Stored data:
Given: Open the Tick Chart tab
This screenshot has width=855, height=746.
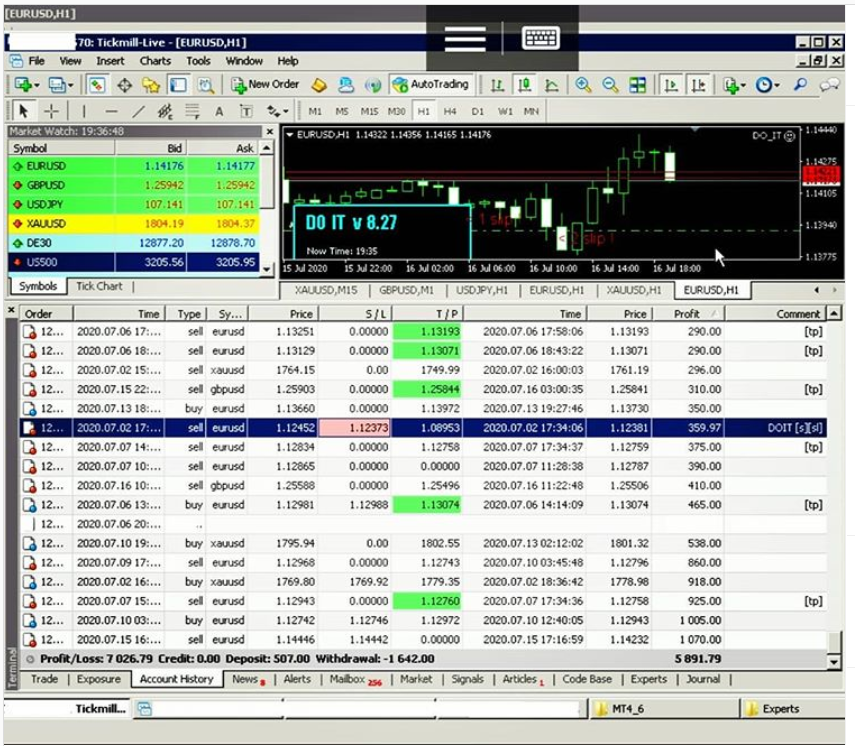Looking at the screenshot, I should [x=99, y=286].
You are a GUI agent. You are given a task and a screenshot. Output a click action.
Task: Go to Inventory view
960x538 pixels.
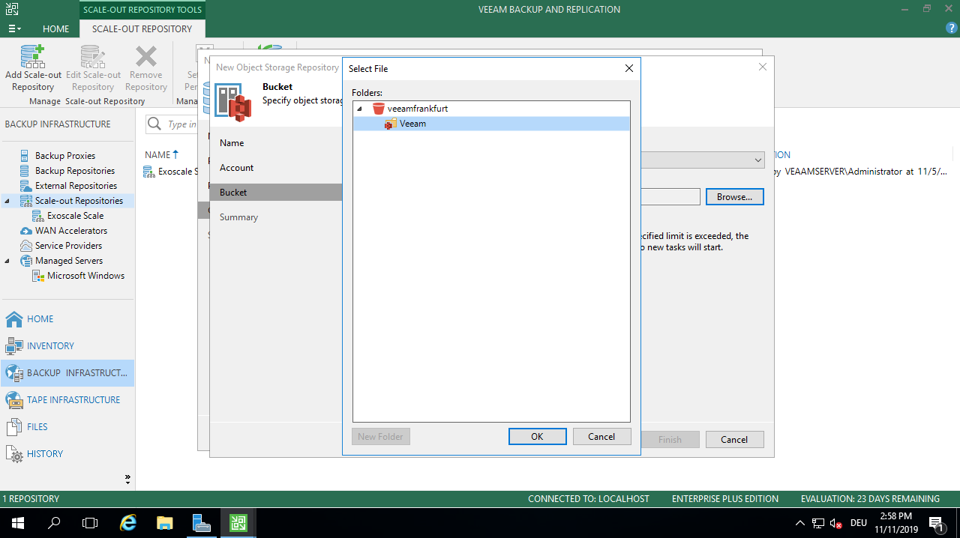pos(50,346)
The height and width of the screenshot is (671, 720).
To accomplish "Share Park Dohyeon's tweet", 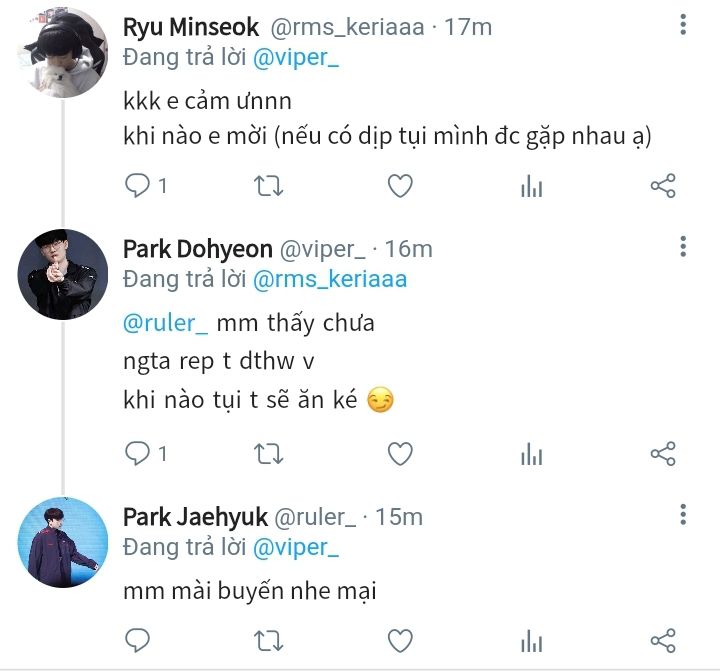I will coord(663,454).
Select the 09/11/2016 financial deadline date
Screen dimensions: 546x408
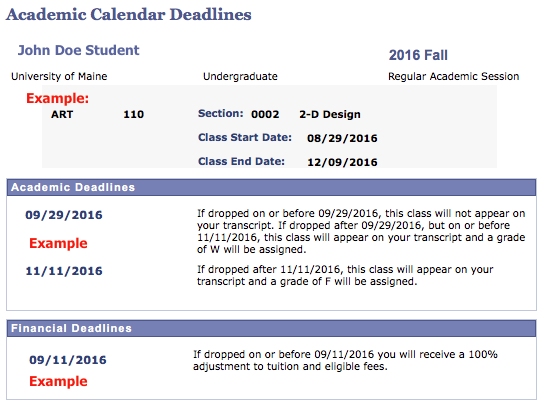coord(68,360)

**What this task involves:**
Only the lines from the line with "Select the 09/11/2016 financial deadline date" through the end of the records belong in your copy. Repeat them exactly, without pictures.

**Task solution:**
Select the 09/11/2016 financial deadline date
Screen dimensions: 546x408
coord(68,360)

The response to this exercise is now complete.